The success of the Feedburner Ad Network will largely depend on them getting the balance right between looking after Advertisers and Publishers. One of their biggest challenges in the early days will be finding enough Advertisers but once a decent inventory level is established I think the system has the basics of what could be a decent service to both sides of the equation.

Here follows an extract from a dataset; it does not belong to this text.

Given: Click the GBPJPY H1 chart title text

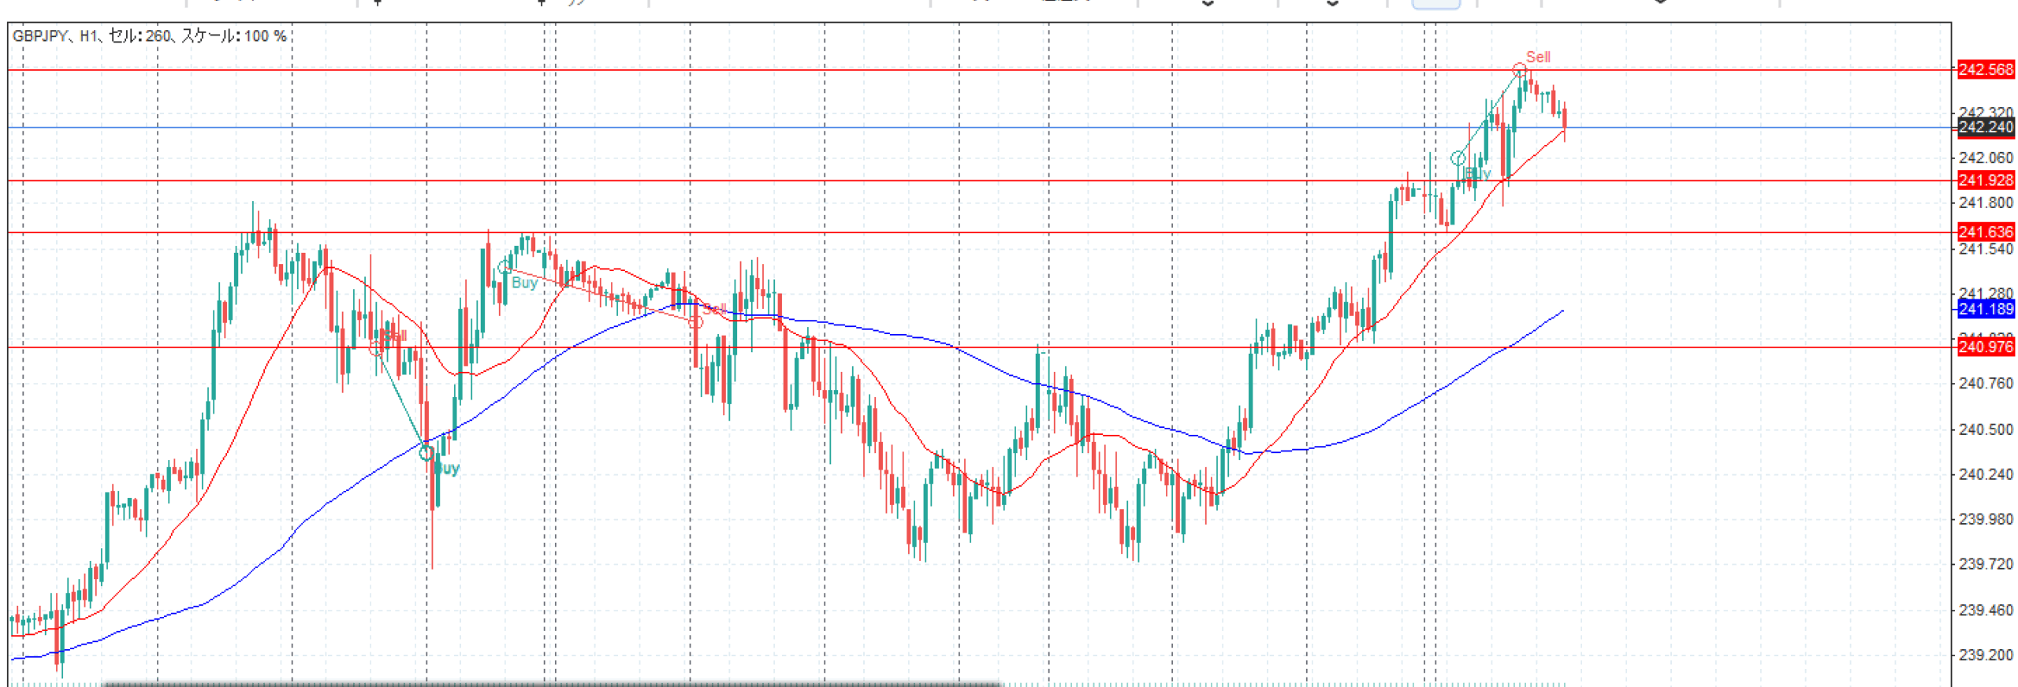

Update: Just looking over the Feedburner Ad Network Terms of Service I notice a provision in the ‘payment’ section for 45 day payments for ‘Ads sourced by FeedBurner from Ad Partners’. I’m not exactly clear on what this means but it could indicate that they can set up specific advertising deals between you and an advertiser. If the people at Feedburner could clarify this (and they usually leave a comment on any post I write about them within minutes so I’m sure they will) that’d be great. This would be an attractive service especially if publishers had a way of promoting it with a ‘advertise in this feed’ type link.